On March 27, it’ll be exactly twenty years since Evangelion concluded its original run with a finale that earned its creator death threats. Whether Hideaki Anno set the final episodes among a nebula of confusing and abstract imagery because of time and budget constraints, or because he’s an unmitigated genius, are still being debated. The truth seems somewhere between the two. But whatever the cause, it stands as an unforgettable conclusion.
The Sopranos, Breaking Bad, LOST – all these massive network shows have much talked-over finales, but none of them were like Evangelion’s. The final episode takes place more or less in Shinji Ikari’s psyche as a godlike figure forces him to decide whether humankind should continue to exist. Of course it’s going to be weird.
‘Weird’ in this case means Shinji talking to psychic projections of the other characters as a way of determining who he is and what’s important to him while quick cuts show that those characters are all dead. What’s more, they’ve apparently died violently! And instead of revealing how or why, the series ends with Shinji standing in some alternate dimension with all the characters standing around him, congratulating him on reconciling his angst.

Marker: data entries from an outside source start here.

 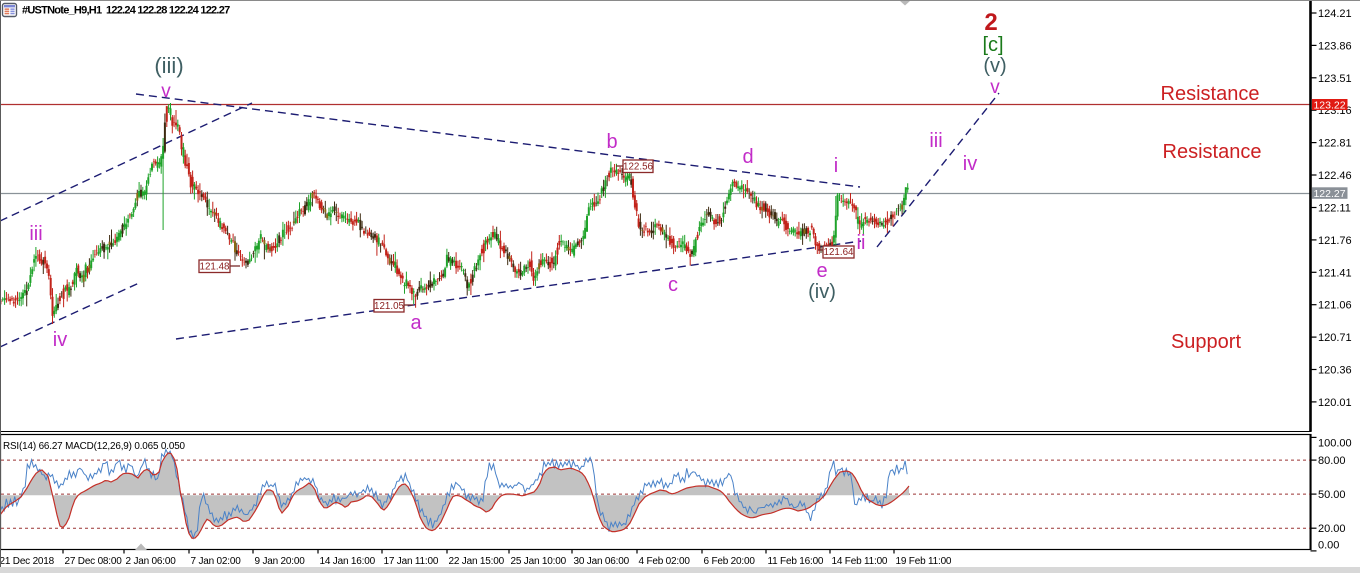 What do you see at coordinates (28, 562) in the screenshot?
I see `svg-text: 21 Dec 2018` at bounding box center [28, 562].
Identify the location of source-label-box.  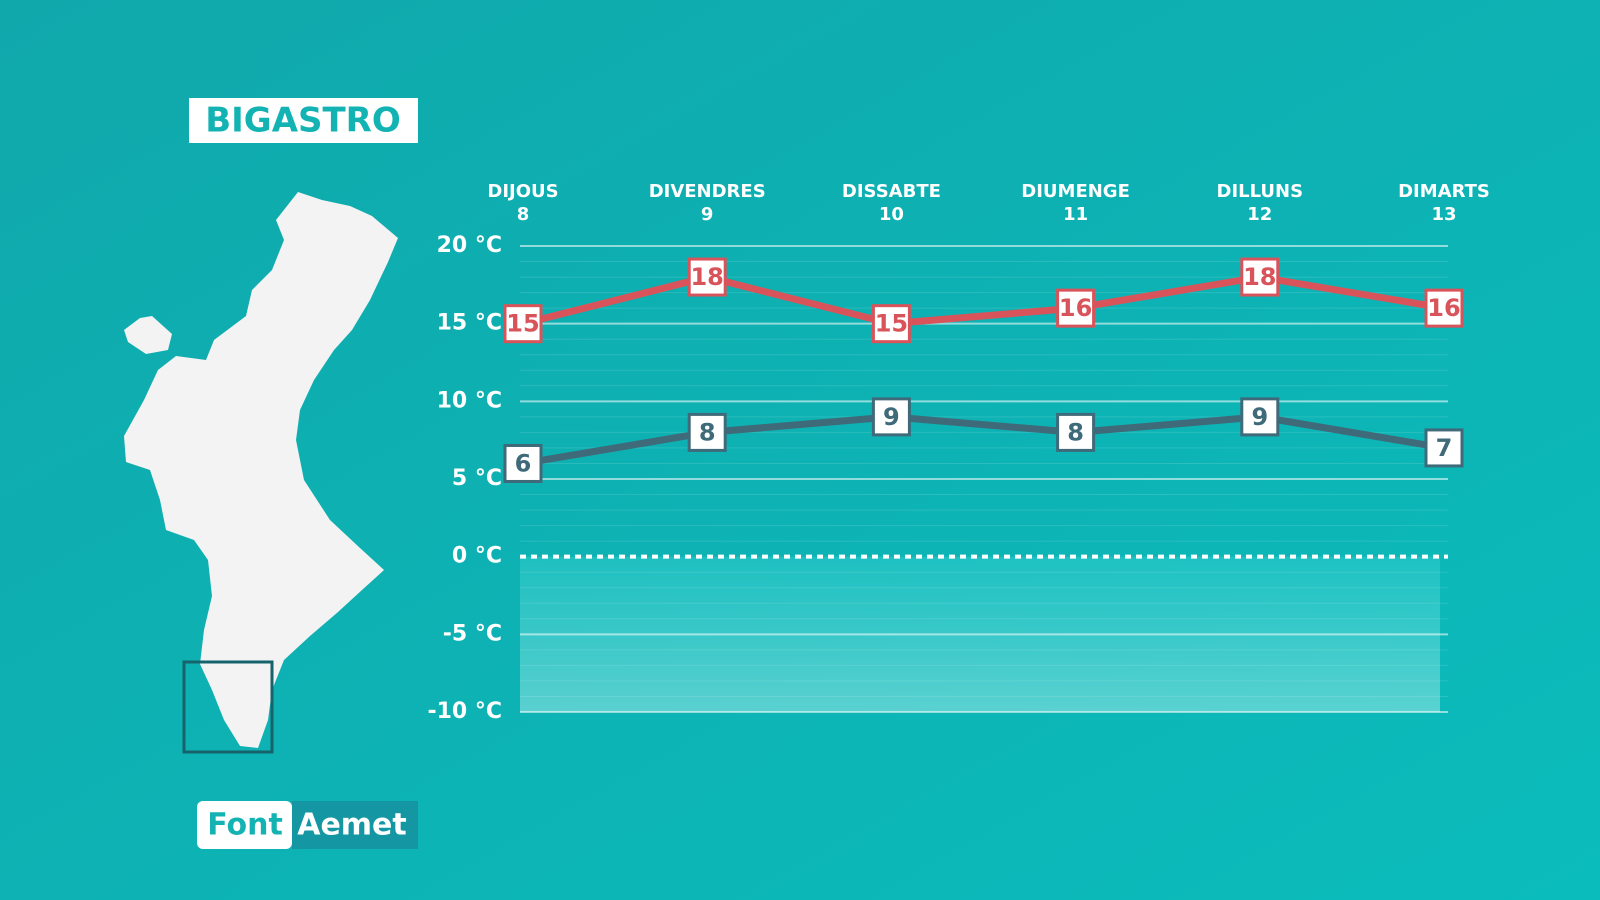
(244, 825).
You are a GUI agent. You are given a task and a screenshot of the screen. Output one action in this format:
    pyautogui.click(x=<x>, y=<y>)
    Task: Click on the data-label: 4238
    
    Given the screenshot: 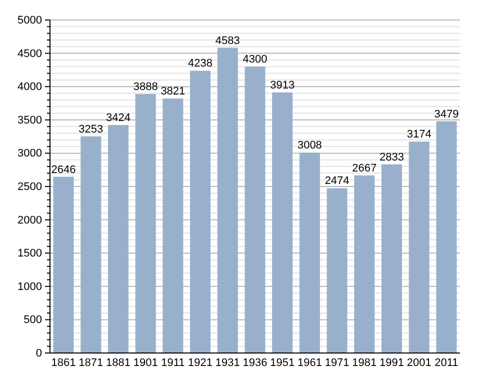 What is the action you would take?
    pyautogui.click(x=200, y=64)
    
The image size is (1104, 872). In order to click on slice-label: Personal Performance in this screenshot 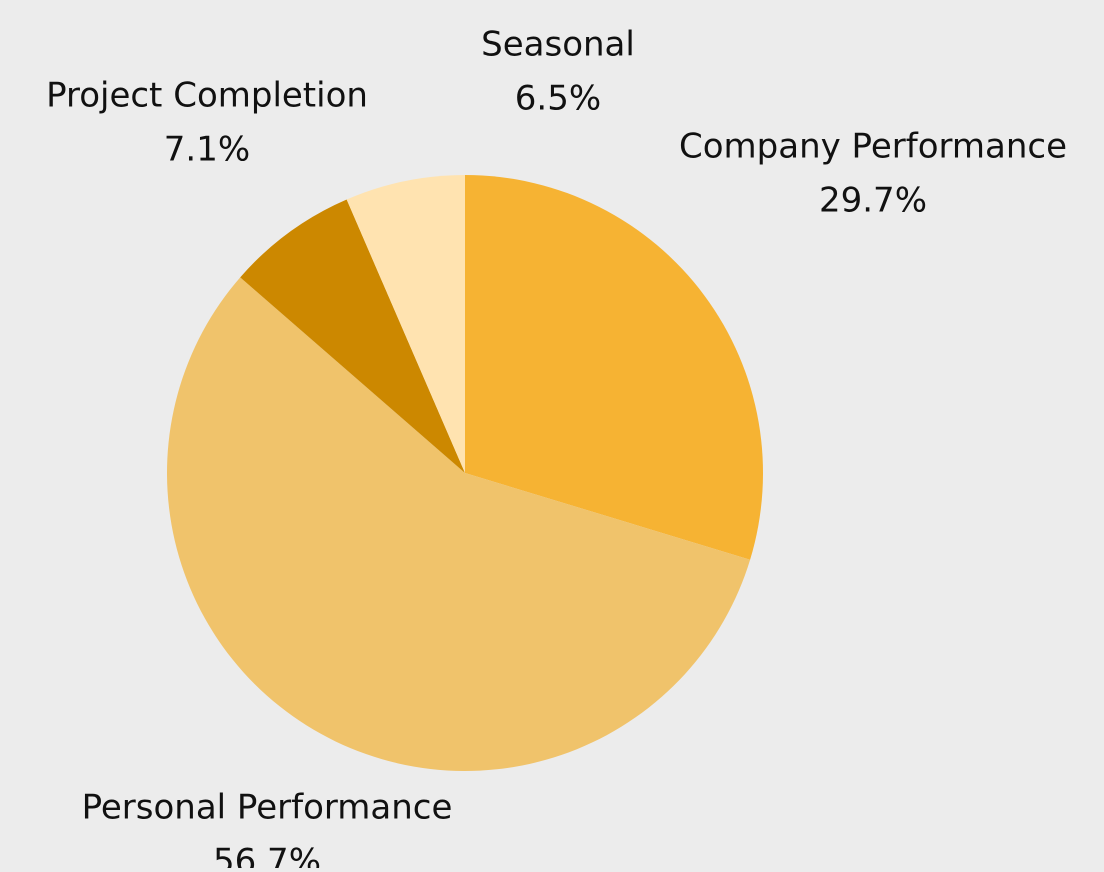, I will do `click(268, 808)`.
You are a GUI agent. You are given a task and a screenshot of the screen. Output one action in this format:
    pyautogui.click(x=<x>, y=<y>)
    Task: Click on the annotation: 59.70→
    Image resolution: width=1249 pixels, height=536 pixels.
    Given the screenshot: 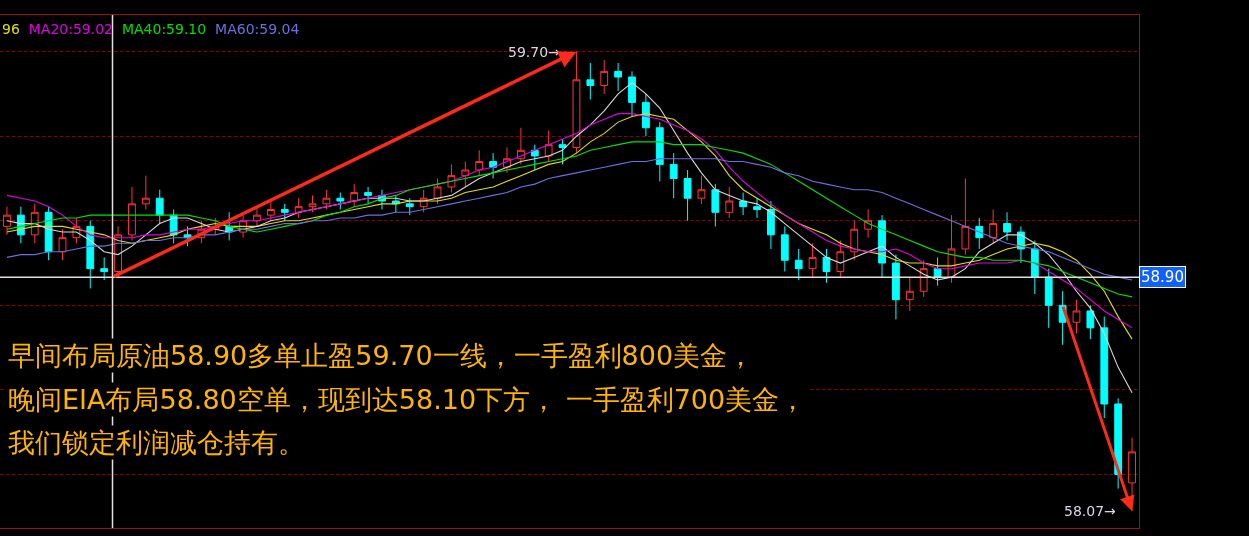 What is the action you would take?
    pyautogui.click(x=534, y=52)
    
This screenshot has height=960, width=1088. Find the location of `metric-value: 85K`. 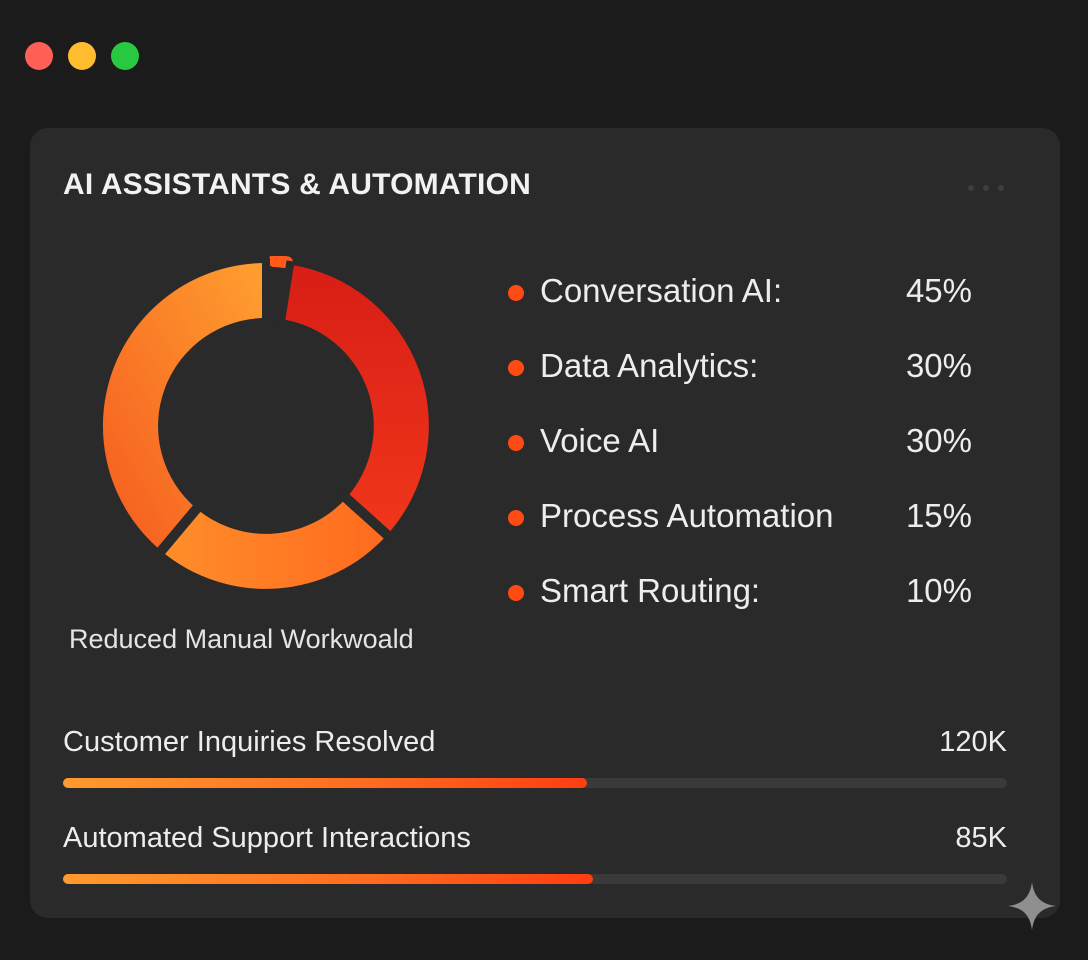

metric-value: 85K is located at coordinates (981, 838).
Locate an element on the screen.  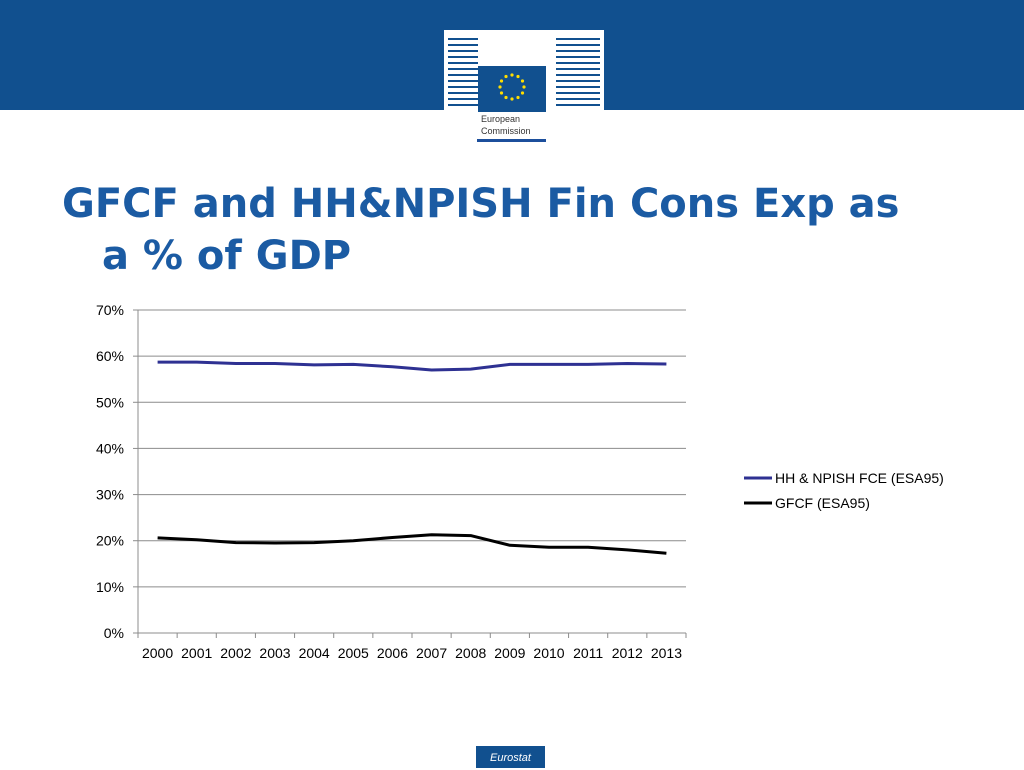
eurostat-badge: Eurostat is located at coordinates (510, 757).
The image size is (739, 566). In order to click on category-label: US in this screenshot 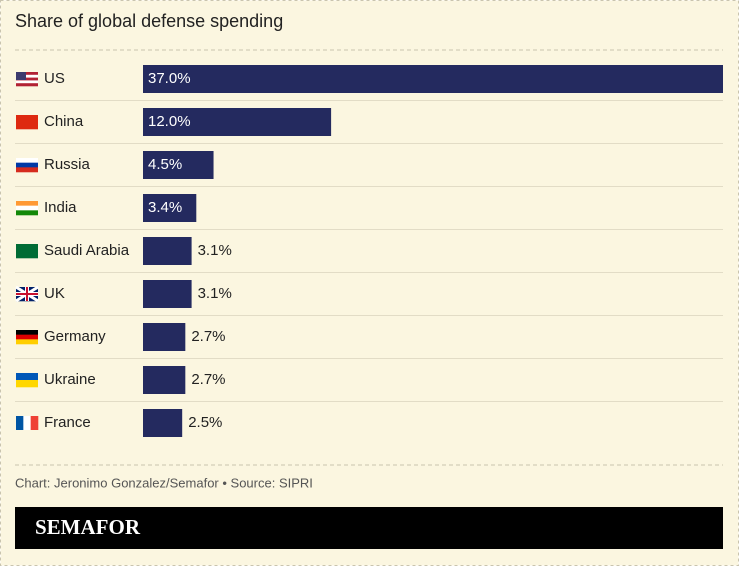, I will do `click(54, 78)`.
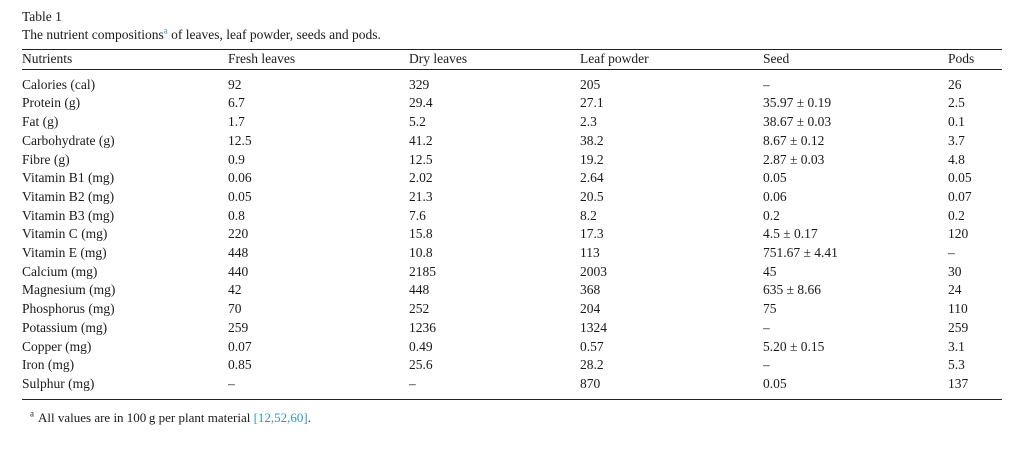 The image size is (1020, 465). I want to click on value-cell: 5.2, so click(418, 122).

So… did everyone actually die? Is Shinji dead? Was it all a dream? Is this heaven? The outcry was so vicious Anno and Gainax released a two-part movie, End of Evangelion, a year later to explicitly show what happens while Shinji is wrestling with himself. But even then – and after three new movies – Evangelion still requires countless rewatching to understand. And for the most part, people are at peace with that. It’s Evangelion’s greatest lesson: life can be confusing – even terrifying – but there’s joy in being alive to experience it.